La résistance systémique induite ou ISR
La reconnaissance par la plante de certaines bactéries de la rhizosphère peut conduire à une réaction d’immunisation lui permettant de mieux se défendre vis-à-vis d’une attaque par un organisme pathogène (Van Loon, 2007). Cette « immunisation » de la plante est appelée résistance systémique induite (ISR) (Jourdan et al., 2008). Elle s’initie suite à la perception par la plante de molécules dites élicitrices produites par le microorganisme bénéfique (Jourdanet al., 2008). Plusieurs molécules ont été identifiées comme étant des éliciteurs et 10 impliqués dans l´ISR : la flagelline (protéine du filament flagellaire) des rhizobactéries, les lipopolyssacharides (Meziane et al., 2005), les sidérophores tels que les pyoverdines et la pyochéline (Bakker et al., 2007 ; Meziane et al., 2005), les antibiotiques (Audenaert et al., 2002).
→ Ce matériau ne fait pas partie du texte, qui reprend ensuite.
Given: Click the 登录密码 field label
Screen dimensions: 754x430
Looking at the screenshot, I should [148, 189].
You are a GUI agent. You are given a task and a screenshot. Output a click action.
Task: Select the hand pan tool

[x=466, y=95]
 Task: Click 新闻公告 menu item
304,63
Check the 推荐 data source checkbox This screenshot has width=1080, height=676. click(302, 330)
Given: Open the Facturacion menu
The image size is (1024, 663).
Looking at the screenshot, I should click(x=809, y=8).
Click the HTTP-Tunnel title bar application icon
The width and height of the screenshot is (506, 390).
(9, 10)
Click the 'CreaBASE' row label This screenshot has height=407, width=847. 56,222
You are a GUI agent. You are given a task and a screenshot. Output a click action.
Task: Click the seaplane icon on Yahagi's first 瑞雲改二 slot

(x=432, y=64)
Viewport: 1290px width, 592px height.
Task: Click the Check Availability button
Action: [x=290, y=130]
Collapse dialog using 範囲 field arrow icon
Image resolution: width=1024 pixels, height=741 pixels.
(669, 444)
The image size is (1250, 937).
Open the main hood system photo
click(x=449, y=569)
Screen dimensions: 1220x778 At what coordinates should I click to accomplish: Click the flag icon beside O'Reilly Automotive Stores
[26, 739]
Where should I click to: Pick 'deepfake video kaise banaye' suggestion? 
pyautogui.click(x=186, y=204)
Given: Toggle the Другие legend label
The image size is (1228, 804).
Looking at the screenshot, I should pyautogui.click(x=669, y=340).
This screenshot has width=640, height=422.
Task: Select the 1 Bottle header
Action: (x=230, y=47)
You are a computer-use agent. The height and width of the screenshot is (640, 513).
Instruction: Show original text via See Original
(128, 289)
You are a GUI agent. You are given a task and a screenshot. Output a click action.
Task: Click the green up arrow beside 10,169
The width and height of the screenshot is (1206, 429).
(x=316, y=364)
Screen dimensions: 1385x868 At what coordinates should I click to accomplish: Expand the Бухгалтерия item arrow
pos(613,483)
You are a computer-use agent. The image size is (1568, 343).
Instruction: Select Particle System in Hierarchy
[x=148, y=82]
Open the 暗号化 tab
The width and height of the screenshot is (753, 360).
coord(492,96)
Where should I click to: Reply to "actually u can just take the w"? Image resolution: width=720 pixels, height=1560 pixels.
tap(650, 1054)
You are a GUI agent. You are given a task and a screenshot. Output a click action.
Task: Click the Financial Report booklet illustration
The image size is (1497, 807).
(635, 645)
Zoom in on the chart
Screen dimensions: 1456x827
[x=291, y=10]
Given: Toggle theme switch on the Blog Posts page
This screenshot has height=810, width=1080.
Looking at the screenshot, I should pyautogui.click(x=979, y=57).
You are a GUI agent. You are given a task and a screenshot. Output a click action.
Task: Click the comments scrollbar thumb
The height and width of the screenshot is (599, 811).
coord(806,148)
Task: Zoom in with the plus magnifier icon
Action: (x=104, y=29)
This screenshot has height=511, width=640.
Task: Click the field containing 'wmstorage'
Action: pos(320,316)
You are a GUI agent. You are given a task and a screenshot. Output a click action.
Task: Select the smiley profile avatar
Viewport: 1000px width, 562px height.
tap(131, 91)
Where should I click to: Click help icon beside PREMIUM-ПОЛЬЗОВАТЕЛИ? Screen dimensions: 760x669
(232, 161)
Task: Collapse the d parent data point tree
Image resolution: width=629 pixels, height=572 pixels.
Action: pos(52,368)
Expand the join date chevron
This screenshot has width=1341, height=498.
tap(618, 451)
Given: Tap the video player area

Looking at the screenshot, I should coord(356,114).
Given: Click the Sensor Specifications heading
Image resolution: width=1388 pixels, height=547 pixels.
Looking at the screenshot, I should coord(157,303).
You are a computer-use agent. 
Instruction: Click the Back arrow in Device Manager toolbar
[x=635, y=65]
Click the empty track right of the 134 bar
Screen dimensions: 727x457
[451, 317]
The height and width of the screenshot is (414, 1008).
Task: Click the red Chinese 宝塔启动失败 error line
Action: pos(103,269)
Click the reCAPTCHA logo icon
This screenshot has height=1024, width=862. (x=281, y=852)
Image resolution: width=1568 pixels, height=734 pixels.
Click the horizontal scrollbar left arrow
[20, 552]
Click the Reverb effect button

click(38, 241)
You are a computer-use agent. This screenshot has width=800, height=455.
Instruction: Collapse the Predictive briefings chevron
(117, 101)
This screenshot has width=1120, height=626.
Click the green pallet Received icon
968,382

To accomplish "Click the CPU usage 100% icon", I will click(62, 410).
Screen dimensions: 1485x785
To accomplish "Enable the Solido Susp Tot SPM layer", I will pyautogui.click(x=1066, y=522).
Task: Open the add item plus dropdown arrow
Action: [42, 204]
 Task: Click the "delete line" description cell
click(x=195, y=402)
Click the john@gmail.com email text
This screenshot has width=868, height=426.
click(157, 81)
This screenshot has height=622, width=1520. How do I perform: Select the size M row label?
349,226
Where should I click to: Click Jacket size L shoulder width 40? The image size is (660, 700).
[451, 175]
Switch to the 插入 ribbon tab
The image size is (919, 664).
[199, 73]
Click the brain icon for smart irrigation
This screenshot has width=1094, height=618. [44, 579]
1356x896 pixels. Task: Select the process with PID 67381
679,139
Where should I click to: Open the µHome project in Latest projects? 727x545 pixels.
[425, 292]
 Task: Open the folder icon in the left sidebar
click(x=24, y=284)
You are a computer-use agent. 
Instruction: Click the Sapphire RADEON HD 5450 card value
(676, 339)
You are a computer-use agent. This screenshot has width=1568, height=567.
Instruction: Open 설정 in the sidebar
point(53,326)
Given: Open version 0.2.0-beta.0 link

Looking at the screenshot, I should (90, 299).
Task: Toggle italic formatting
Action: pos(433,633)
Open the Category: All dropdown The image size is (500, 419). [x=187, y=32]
Ce phénomène d’induction de résistance systémique par les rhizobactéries est considéré comme une stratégie prometteuse dans la lutte biologique contre les maladies des cultures (Ramos Solano et al., 2008b). L’ISR peut être induite par des bactéries à Gram négatif qui appartiennent au genre Pseudomonas (fluorescens, putida, aeruginosa) (Jourdan et al., 2008). Wei et al., (1991) ont pu montrer que des souches du genre Pseudomonas suppriment l’anthracnose par l’induction de la résistance systémique des plantes vis-à-vis de Colletotrichum orbiculare.